Il reddito minimo garantito, invece, è molto più economico, ma è difficile fare una stima esatta. Essendo una misura “condizionata”, bisognerebbe capire quali sono le regole che lo farebbero scattare prima di poter ipotizzare il suo costo. Boeri e Perotti stimano un ordine di grandezza tra gli 8 e i 10 miliardi di euro per un reddito minimo garantito di 500 euro. Il problema, in questo caso – oltre al costo, che comunque non è indifferente – è che il reddito minimo di cittadinanza in certe condizioni rappresenta un disincentivo al lavoro.

Se ipotizziamo, come si è spesso sentito dire, un reddito minimo garantito di mille euro al mese, è chiaro che nessuno lavorerà  più per meno di mille euro: dovrebbe rinunciare al sussidio per lavorare ottenendo la stessa cifra. Probabilmente in pochi però lavorerebbero anche per 1.200 euro: il guadagno netto sarebbero solo 200 euro, ma in cambio bisognerebbe lavorare invece che stare a prendere il sole in spiaggia.

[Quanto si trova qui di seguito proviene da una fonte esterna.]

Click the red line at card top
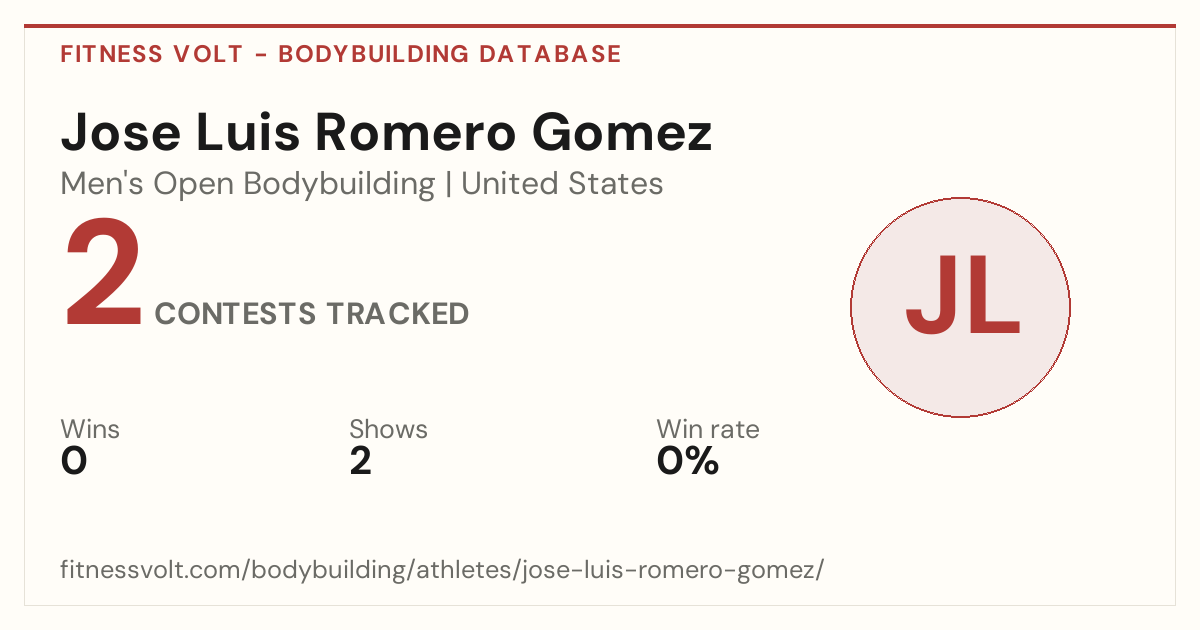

Per questo in genere il reddito minimo garantito è condizionato da clausole come una durata limitata oppure essere iscritti alle liste di collocamento e non rinunciare a più di un certo numero di offerte di lavoro.

Chi lo vuole
Per quanto sia chiaro che i politici non hanno ben capito la differenza tra i due redditi, i loro programmi sono più precisi. SEL e Rivoluzione Civile hanno nei loro programmi degli accenni al reddito minimo garantito, senza però precisare a quali condizioni e per quanto dovrebbe essere erogato. I 20 punti del Movimento 5 Stelle sono gli unici a parlare di reddito di cittadinanza, ma come abbiamo visto Grillo probabilmente intende un’altra cosa.

Il Movimento 5 Stelle è anche l’unica forza politica ad aver finora esplicitato i dettagli della sua idea di reddito minimo garantito. O almeno lo ha fatto un suo esponente, il deputato Alfonso Bonafede. In un’intervista al Fatto Quotidiano Bonafede ha detto: «Vorremmo fosse intorno ai 900-1000 euro che consente di non rinunciare ai propri diritti, di non diventare schiavo. Durerà  tre anni e si riceveranno un massimo di tre offerte in base alle proprie competenze attraverso gli uffici di collocamento, che devono essere potenziati, al terzo rifiuto il reddito viene tolto».

Il PD non ha preso una posizione chiara nel programma sul reddito minimo garantito, anche se alcuni esponenti, come ad esempio Rosy Bindi, hanno aperto a questa possibilità  durante la campagna elettorale. Negli 8 punti presentati dal segretario Pierluigi Bersani alla direzione nazionale del partito mercoledì scorso è presente un vago accenno a qualcosa che assomiglia al reddito minimo garantito. Viene indicato come «Salario o compenso minimo per chi non abbia una copertura contrattuale». Una definizione piuttosto vaga che non chiarifica esattamente cosa intenda Bersani.

Come funziona in Europa e in Italia
Italia, Grecia e Ungheria sono gli unici tre stati dell’Europa a 27 a non avere una qualche forma di reddito minimo garantito. La media del sussidio nei paesi europei prima dell’allargamento (cioè tenendo conto di Regno Unito, Germania, Francia, Spagna, Portogallo, Irlanda, Danimarca, Finlandia, Paesi Bassi, Lussemburgo e Svezia) è di 400 euro. Questo non significa che in Italia la spesa per la protezione sociale – che comprende tutto: dalle pensioni a sussidi di disoccupazione – sia inferiore a quei paesi. La spesa per la protezione sociale in Italia è in linea con la media europea.

In Italia, infatti, ci sono già  numerosi programmi di aiuti alla povertà  e di sussidi alla disoccupazione, sia a livello locale che nazionale: assegni di assistenza, assegni familiari, indennità  di frequenza minori, pensioni di inabilità , indennità  di accompagnamento e la nuova ASPI. A questo elenco andrebbe probabilmente aggiunta la cassa integrazione, che è una cosa molto particolare, ma che probabilmente verrebbe eliminata dall’introduzione di un reddito minimo garantito.

Il problema è che questi aiuti sono spesso “mal mirati”. Le persone che vengono aiutate da questo insieme di strumenti non coordinati sono, secondo una ricerca della Bocconi, solo per il 27% sotto la soglia di povertà . La parte più complessa dell’introduzione del reddito minimo garantito, oltre a trovare i fondi necessari, sarebbe riorganizzare e razionalizzare tutti questi aiuti, in modo da renderli più semplici da gestire e meglio diretti a chi ne ha davvero bisogno.